As mentioned in my previous blog post I have started to explore the integration of trajectory streaming into the WESTPA framework. The goal is to edit the executable.py file in WESTPA to create a new propagator that is started by the WESTPA work manager and runs analysis processes. These changes are being tracked in pull request #495.

Modifications to the WESTPA ExecutablePropagator

ExecutablePropagator is a class in WESTPA, in which executables are defined to be run by the WESTPA work manager. In WESTPA, there are currently five executables defined: propagator, pre_iteration, post_iteration, get_pcoord and gen_istate. I added a new executable called stream_trajectory. This can be activated by adding the following lines to the west.cfg file:

stream_trajectory:
    enabled:    true
    executable: $WEST_SIM_ROOT/westpa_scripts/analysis_streaming.sh
    stderr:     stdout
    stdout:     $WEST_SIM_ROOT/seg_logs/{segment.n_iter:06d}-{segment.seg_id:06d}_analysis.log

The executable line specifies the path to the script that will be run. The stderr and stdout lines specify where the standard error and standard output of the script will be written. The {segment.n_iter:06d} and {segment.seg_id:06d} placeholders are replaced with the current iteration number and segment ID, respectively. This allows the script to write its output to a log file that is specific to the current segment and iteration.

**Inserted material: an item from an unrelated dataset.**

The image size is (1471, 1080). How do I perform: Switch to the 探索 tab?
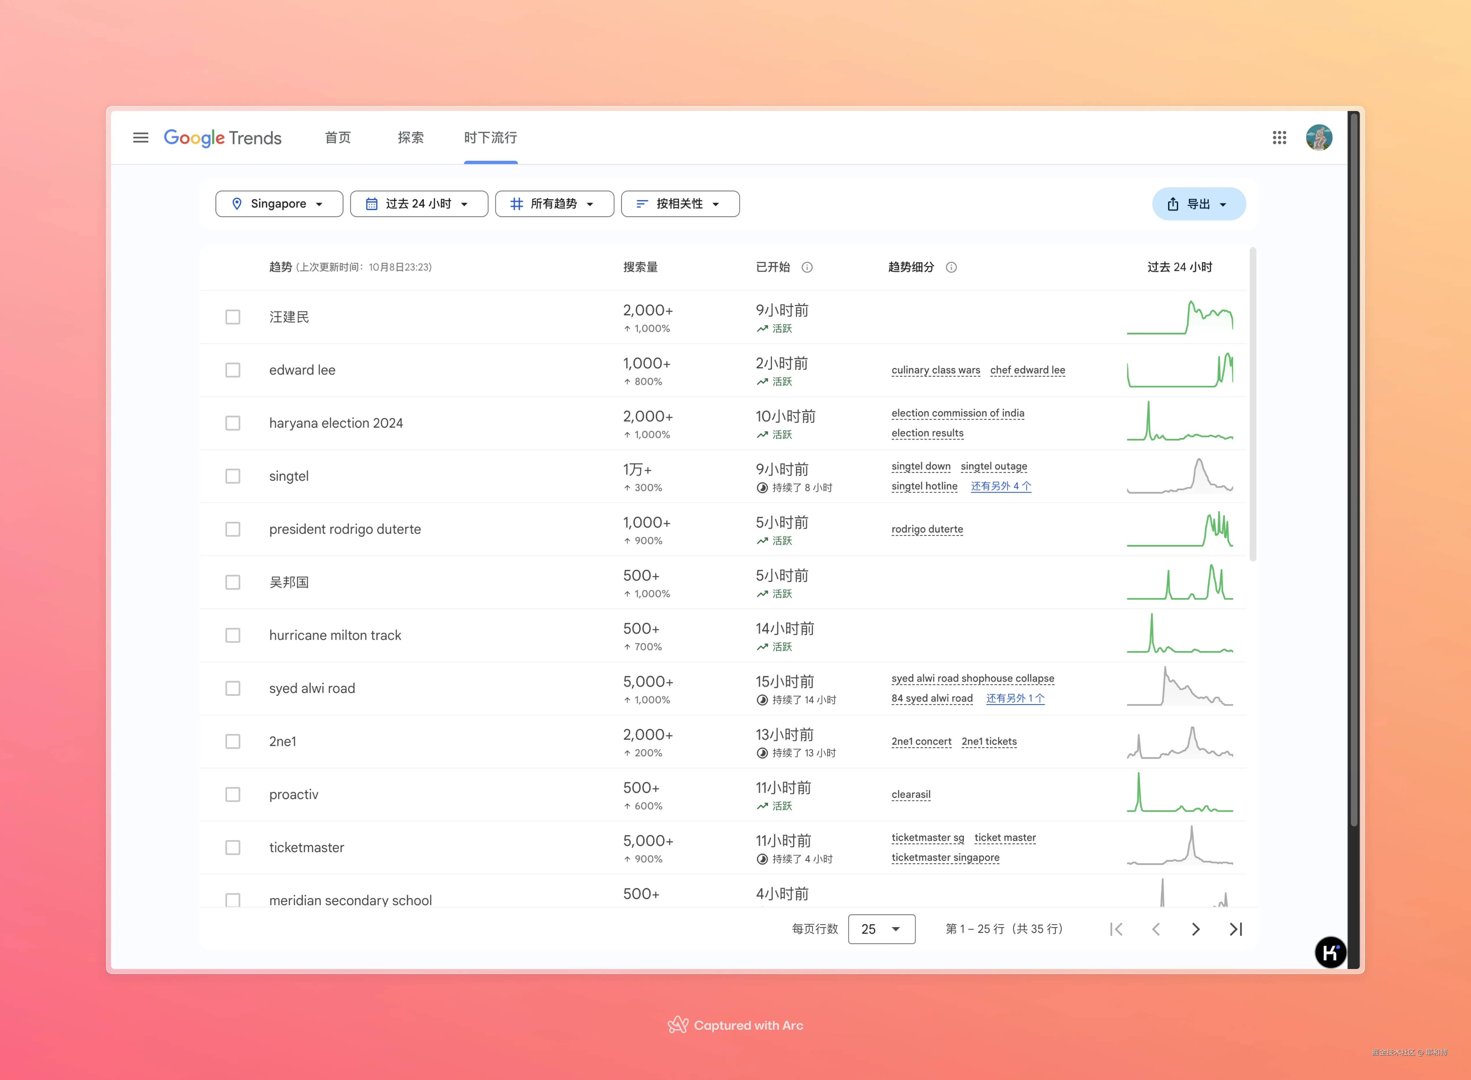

Addition of a function to run the streaming executable

In the ExecutablePropagator class, I added a new function called stream_trajectory. This function is called by the WESTPA work manager and launches the stream_trajectory executable. The function is defined as follows:

def stream_trajectory(self, segments):
    child_info = self.exe_info['stream_trajectory']
    log.debug('trajectory streaming executable: %s' % child_info['executable'])
    for segment in segments:
        addtl_env = {}
        addtl_env.update(self.port_env_vars(segment.seg_id))
        # Pass the additional environment variables to the trajectory streaming executable
        rc_stream, rusage_stream = self.exec_for_trajectory_streaming(child_info, segment, addtl_env)
        if rc_stream == 0:
            log.debug('trajectory streaming child process for segment %d completed successfully' % segment.seg_id)
        elif rc_stream < 0:
            log.error(
                'trajectory streaming child process for segment %d exited on signal %d (%s)'
                % (segment.seg_id, -rc_stream, SIGNAL_NAMES[-rc_stream])
            )
        else:
            log.error('trajectory streaming child process for segment %d exited with code %d' % (segment.seg_id, rc_stream))

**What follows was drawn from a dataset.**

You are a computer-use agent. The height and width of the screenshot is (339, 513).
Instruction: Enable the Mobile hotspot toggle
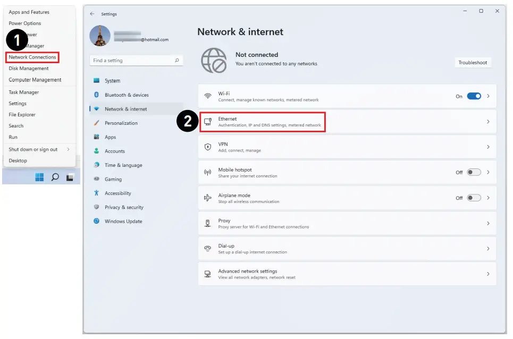pos(474,172)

This function receives a list of segments to run analysis for and adds the port to the environment variables that are passed to the executable (I will discuss port assignment later). It then calls the exec_for_trajectory_streaming function, which adds additional environment variables and executes the predefined executable for trajectory streaming. In WESTPA, there is currently the exec_for_segment function, which is used to execute the propagator executable. I had hoped to reuse this function, but it requires istate and bstate information, which is not needed for the trajectory streaming executable.

Modifications to the WESTPA Sim and Work Managers

In order for the WESTPA to run the stream_trajectory executable, the WESTPA Sim and Work Managers need to be modified. The Sim Manager is responsible for managing the simulation and sending tasks to the Work Manager, which is responsible for executing the tasks.

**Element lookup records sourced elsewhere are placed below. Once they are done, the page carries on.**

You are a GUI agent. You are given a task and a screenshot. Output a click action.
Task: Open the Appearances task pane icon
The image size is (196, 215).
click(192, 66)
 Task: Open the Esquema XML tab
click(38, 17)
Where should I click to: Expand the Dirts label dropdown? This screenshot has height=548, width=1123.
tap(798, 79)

I added the following block of code to the propagate function in the Sim Manager:

# If trajectory streaming is enabled submit a streaming process
if self.do_trajectory_streaming:
    log.debug('streaming trajectory for segment block of length: {:d}'.format(len(segment_block)))
    future = self.work_manager.submit(wm_ops.stream_trajectory, args=(segment_block,))
    futures.add(future)
    stream_futures.add(future)

This code runs alongside the section of code that submits the propagator executable to the Work Manager. The wm_ops.stream_trajectory operation is defined in the Work Manager and calls the stream_trajectory function in the ExecutablePropagator class.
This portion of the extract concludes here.